Curitiba - O desembargador Edgard Lippmann Júnior, do Tribunal Regional Federal da 4 Região (TRF), proibiu ontem a retransmissão da ''escolinha'' na Rede Mercosul (Canal 21), de propriedade do secretário especial do governo do Paraná Luís Mussi, caso o conteúdo do programa contenha ''promoção pessoal ou afrontas praticadas'' pelo governador Roberto Requião (PMDB), conforme despacho. A decisão é mais um capítulo na guerra travada entre o peemedebista e o desembargador, que no último dia 8, a pedido do Ministério Público Federal, proibiu Requião de usar a Rádio e Televisão Educativa do Paraná (RTVE), que veicula semanalmente a ''escolinha'', para fazer promoção pessoal e ofender imprensa, adversários políticos e instituições.

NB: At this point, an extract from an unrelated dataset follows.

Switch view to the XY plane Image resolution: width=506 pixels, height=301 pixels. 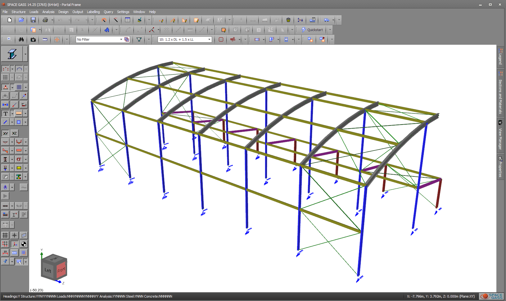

Na semana passada, na primeira ''escolinha'' veiculada depois do dia 8, Requião ironizou a decisão do desembargador: a TV Educativa cortava o som do governador quando ele se manifestava na ''escolinha'' e inseria a palavra ''censurado'' na tela. A mesma ''escolinha'', entretanto, era retransmitida no Canal 21, sem corte de som. ''Evidentemente que tal abuso merece ser coibido, haja vista o manifesto propósito em burlar a decisão antes referida, permitindo-se que o governador do Estado continue a impunemente destilar suas sandices'', escreveu o desembargador no despacho de ontem.
Por conta da ironia, na última sexta-feira o mesmo desembargador já havia aplicado também uma multa de R$ 50 mil contra Requião e obrigado a veiculação amanhã, na TV Educativa, a cada 15 minutos, da nota de desagravo emitida pela Associação dos Juízes Federais do Brasil (Ajufe) no último dia 16. Na nota, a Ajufe defende o desembargador. Ontem, a Procuradoria-Geral do Estado informou que entrou com um mandado de segurança no TRF contra a veiculação da nota, alegando ''prejuízos irreparáveis à programação da emissora''.